Évaluer aussi le comportement

La performance individuelle au travail (PIT) est généralement analysée sur la base des résultats du travail des employés plutôt qu’en fonction de l’analyse de leur comportement. Or, la littérature scientifique indique qu’un employé qui se comporte adéquatement – c’est-à-dire qui possède le savoir-faire nécessaire pour accomplir ses tâches, qui agit conformément aux normes et objectifs de l’organisation et qui évite les comportements contre-productifs – sera plus susceptible d’obtenir une PIT satisfaisante.

Un chercheur a donc analysé la PIT de 433 employés de banques et de compagnies d’assurance en inde en se fondant sur leur comportement au travail. Sa recherche7 avait pour objectif principal de déterminer si la performance relative au comportement d’employés indiens doit être évaluée différemment de celle de travailleurs occidentaux en raison de certaines différences culturelles. Concluant que c’est bel et bien le cas, il a adapté en conséquence un questionnaire d’évaluation couramment utilisé8 par les entreprises, qui sert à mesurer les trois dimensions de la PIT basée sur le comportement : la performance en ce qui a trait à l’exécution des tâches, les performances contextuelles et les agissements contre-productifs.

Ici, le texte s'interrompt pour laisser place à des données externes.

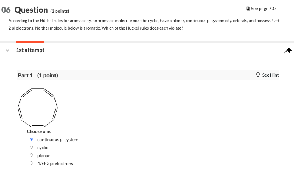Click the 'cyclic' answer label text

click(x=43, y=148)
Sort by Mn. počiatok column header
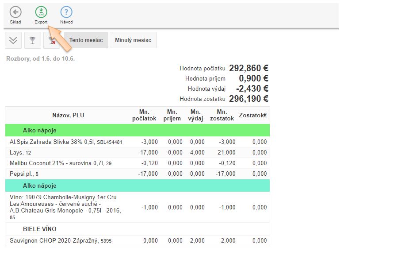The height and width of the screenshot is (255, 394). [x=144, y=115]
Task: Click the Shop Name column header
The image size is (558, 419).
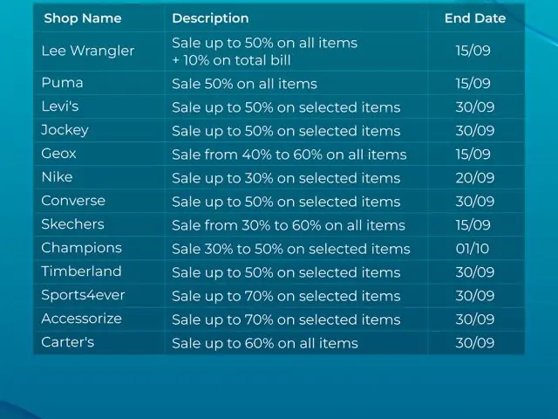Action: point(83,18)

Par exemple, il a pris en compte le fait que les travailleurs occidentaux considèrent l’obtention d’un rendement élevé au travail comme une réussite personnelle, alors que les travailleurs non occidentaux sont plutôt motivés à fournir un meilleur rendement s’ils ont de bonnes relations avec leurs collègues et si on les récompense pour leur travail. Par conséquent, si les travailleurs non occidentaux n’évoluent pas dans un environnement organisationnel, social et psychologique favorable, ils adoptent souvent des comportements contre-productifs au travail, ce qui, à terme, nuit à leur PTI et à la performance globale de leur organisation.

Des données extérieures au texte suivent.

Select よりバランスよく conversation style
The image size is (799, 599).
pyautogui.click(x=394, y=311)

Cette recherche nous apprend aussi que les employés de banques et de compagnies d’assurance privées en inde sont plus engagés dans l’obtention d’un rendement élevé que leurs pairs du secteur public. Ils se sentent plus compétents, connaissent mieux l’art de la planification, sont plus enclins à assumer des responsabilités supplémentaires et affichent moins de comportements contre-productifs potentiellement nuisibles à leur organisation.


Notes

1 Selon un sondage mené en 2015 par l’Ordre des conseillers en ressources humaines agréés du Québec, l’évaluation de rendement est perçue comme étant utile par 48,3 % des gestionnaires et par 66,4 % des travailleurs. En revanche, elle est perçue comme une corvée par 51,7 % des gestionnaires et par 33,6 % des travailleurs.

2 Conzelmann, J. D., « Leaders recognizing and rewarding organizational citizenship behaviours during formal employee performance evaluations », e-Journal of social & Behavioural Research in Business, vol. 11, n° 1, juin 2020, p. 21-38.

3 Conzelmann, J. D., « Document review: Journal articles, performance evaluations, and organi- zational citizenship terminology », Business ethics and Leadership, vol. 4, n° 2, juin 2020, p. 75-85.

4 De Clercq, D., Haq, I. U., et Azeem, M. U., « Role ambiguity and perceptions of unfair performance appraisals: mitigating roles of personal resources », asia Pacific Journal of human Resources, vol. 57, n° 2, avril 2019, p. 150-173.

5 Cappelli, P., et Tavis, A., « The performance management revolution », harvard Business Review, vol. 94, n° 10, octobre 2016, p. 58-67.

6 Brown, M., Kraimer, M. L., et Bratton, V. K., « Performance appraisal cynicism among managers: A job demands resources perspective », Journal of Business and Psychology, vol. 35, n° 3, août 2020, p. 455-468.

7 Habeeb, S., « Assessment of behavior-based performance in banking and insurance sector », international Journal of Productivity and Performance management, vol. 69, n° 7, février 2020, p. 1345-1371.

8 Koopmans, L., Bernaards, C. M., Hildebrandt, V. H., de Vet, H. C ., et van der Beek, A. J., « Construct validity of the individual work performance questionnaire », Journal of occupational and environmental medicine, vol. 56, n° 3, mars 2014, p. 331-337.